What you are asked to do
Copy exactly the lines of the records below, and only those lines, beginning with the line that contains "This screenshot has width=1200, height=609." and ending with the line that contains "Toggle SNAP in the status bar".

Input material
*** Begin section ***
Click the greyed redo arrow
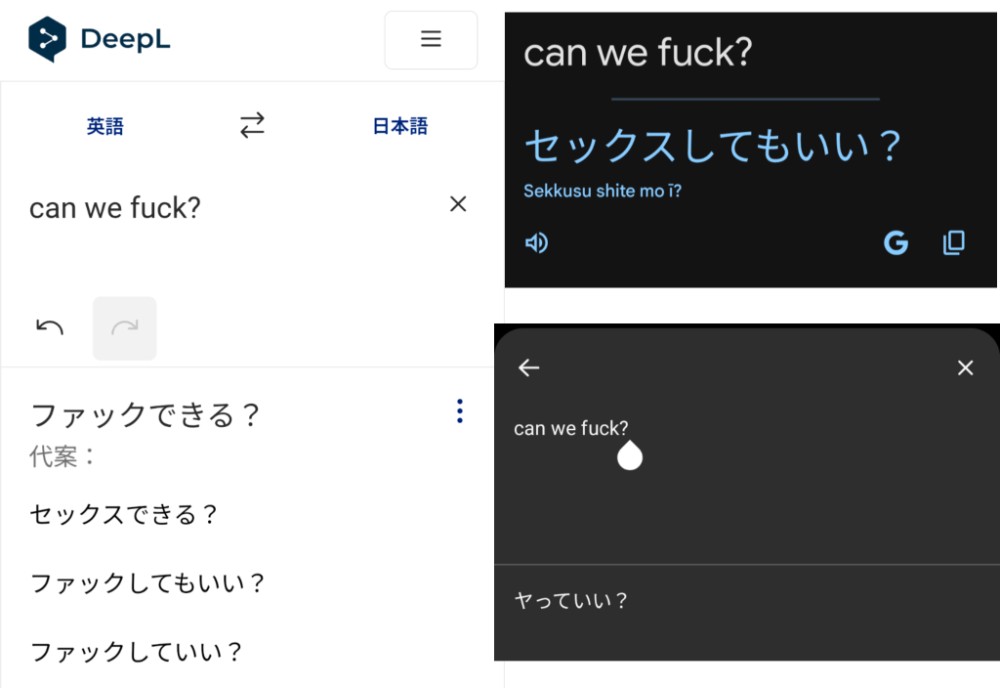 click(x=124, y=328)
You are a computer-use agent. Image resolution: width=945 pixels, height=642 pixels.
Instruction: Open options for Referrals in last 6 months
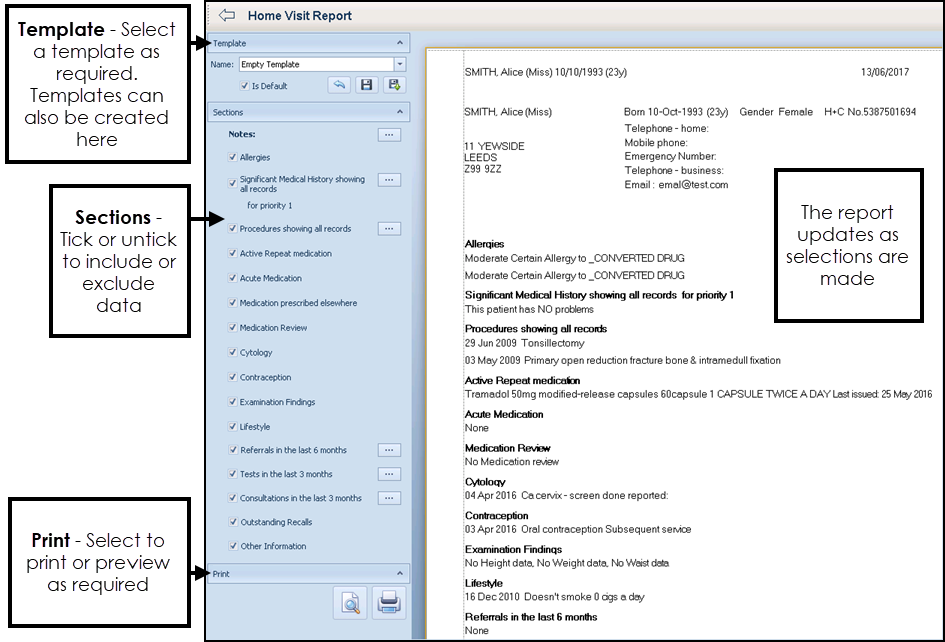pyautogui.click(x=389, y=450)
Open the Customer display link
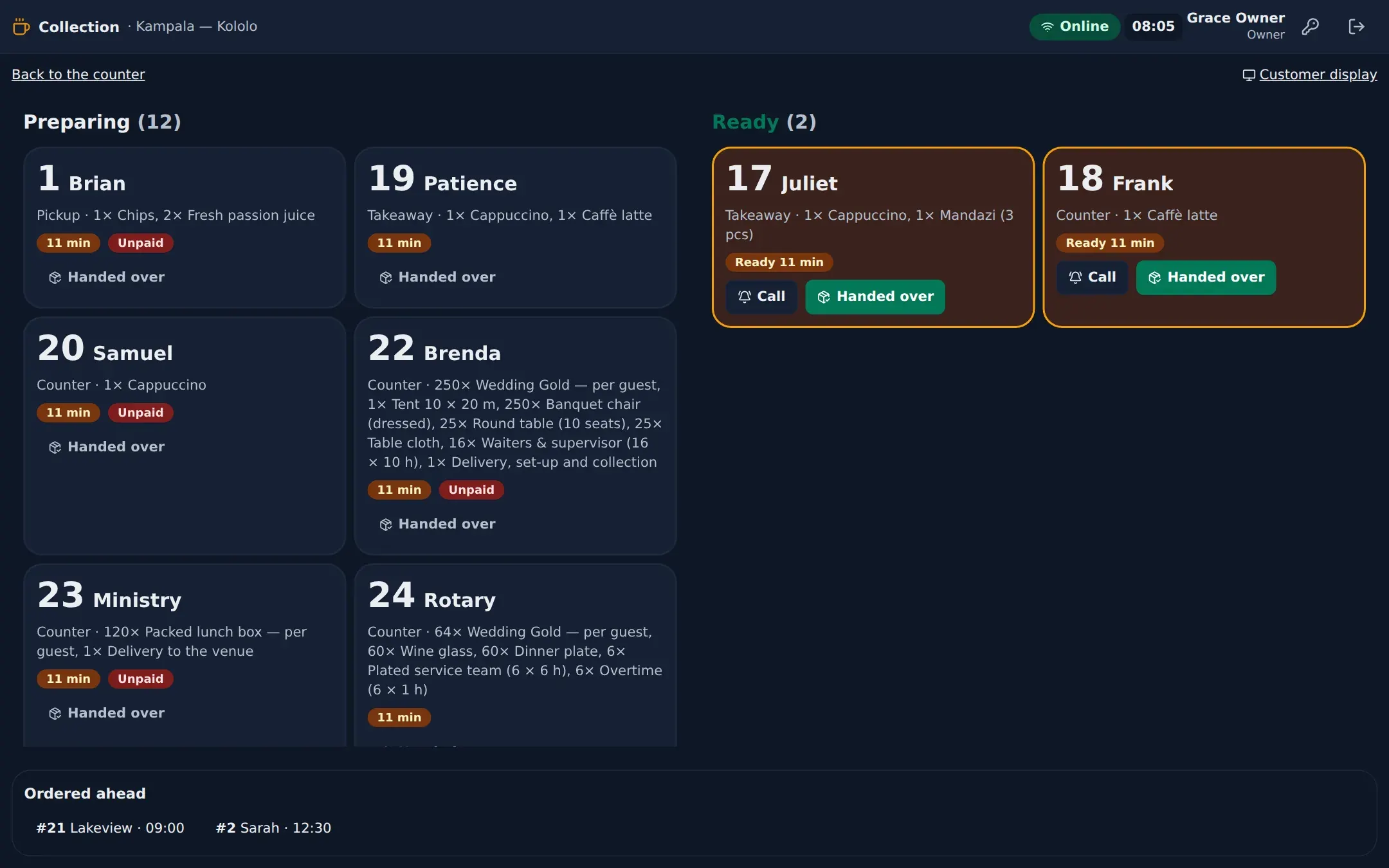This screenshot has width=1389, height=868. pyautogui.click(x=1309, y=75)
*** End section ***
*** Begin section ***
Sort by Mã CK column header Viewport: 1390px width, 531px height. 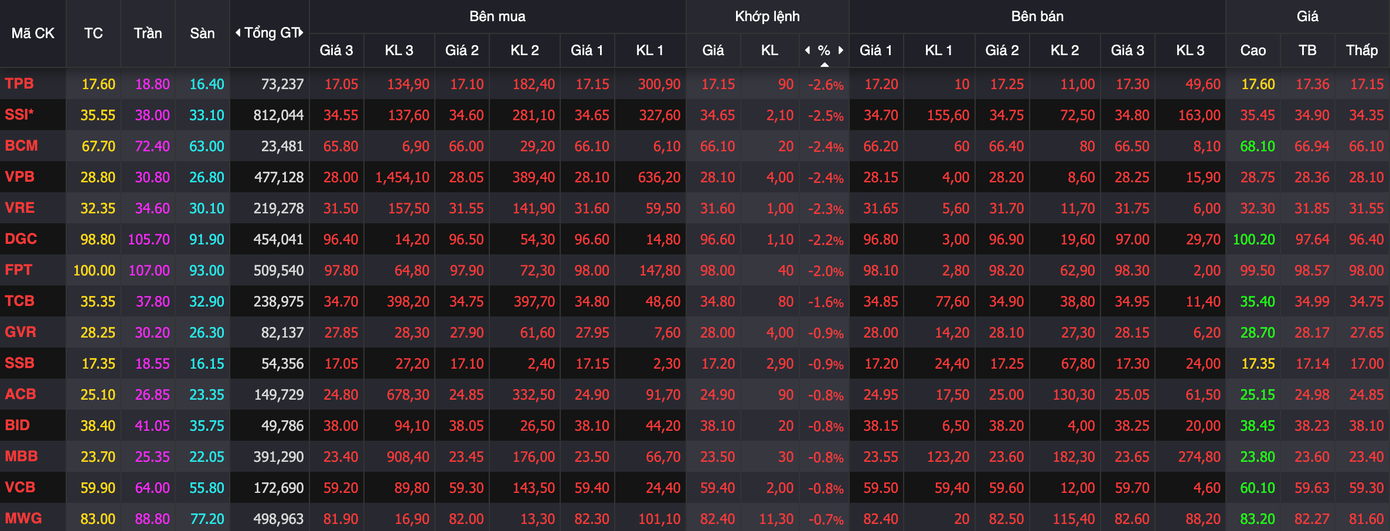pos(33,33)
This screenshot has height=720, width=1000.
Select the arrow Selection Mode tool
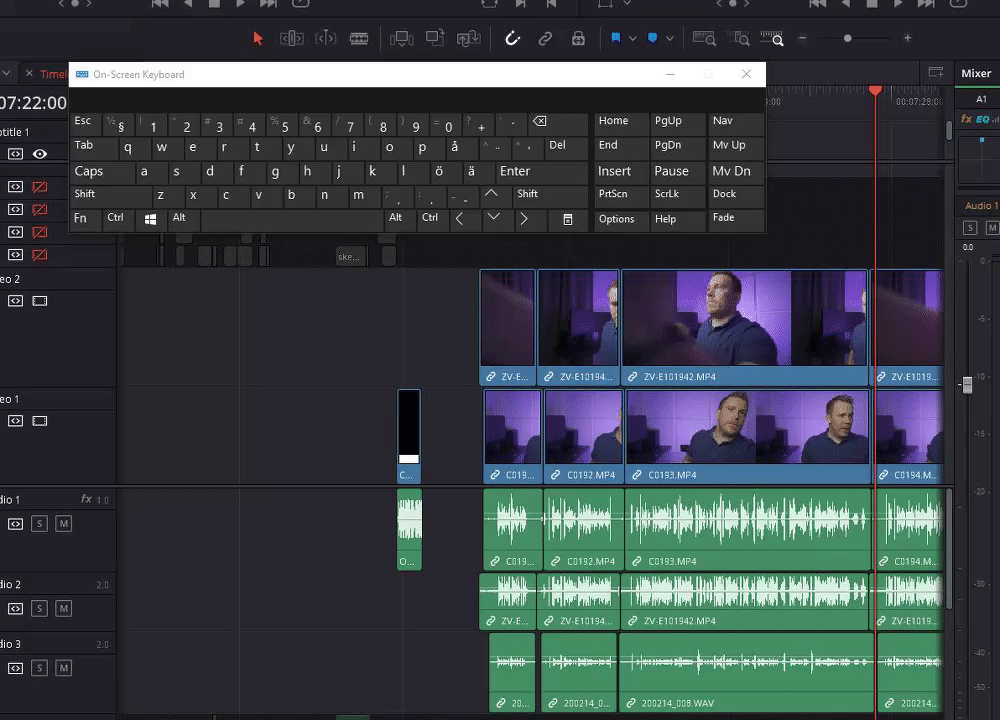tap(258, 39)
*** End section ***
*** Begin section ***
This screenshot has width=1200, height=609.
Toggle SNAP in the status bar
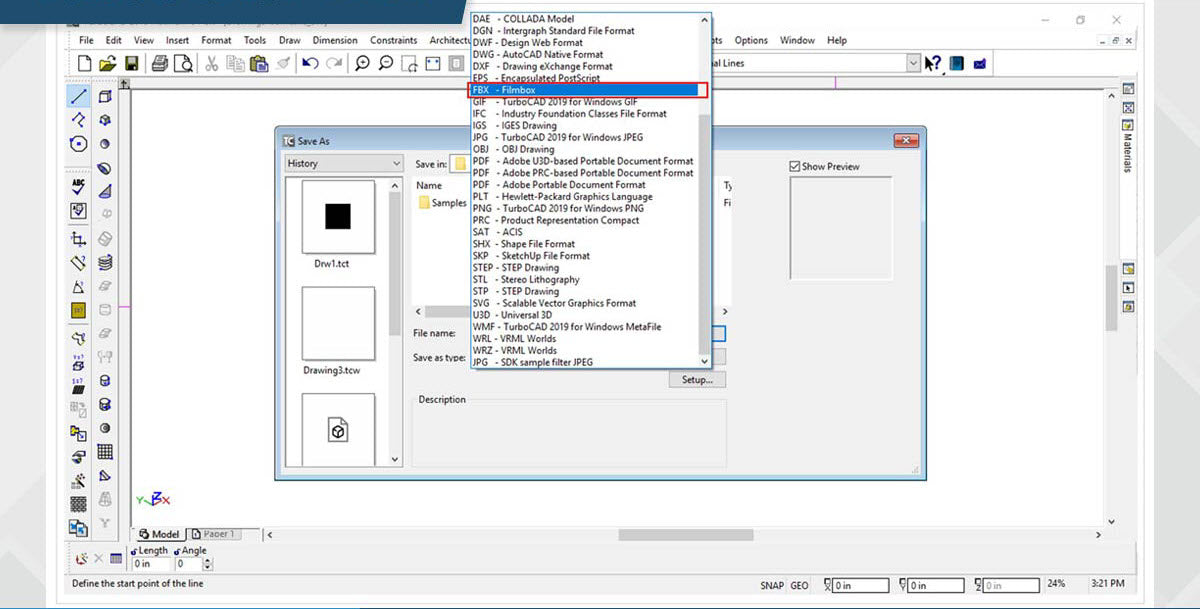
*** End section ***
Solution to this task
This screenshot has width=1200, height=609.
Toggle SNAP in the status bar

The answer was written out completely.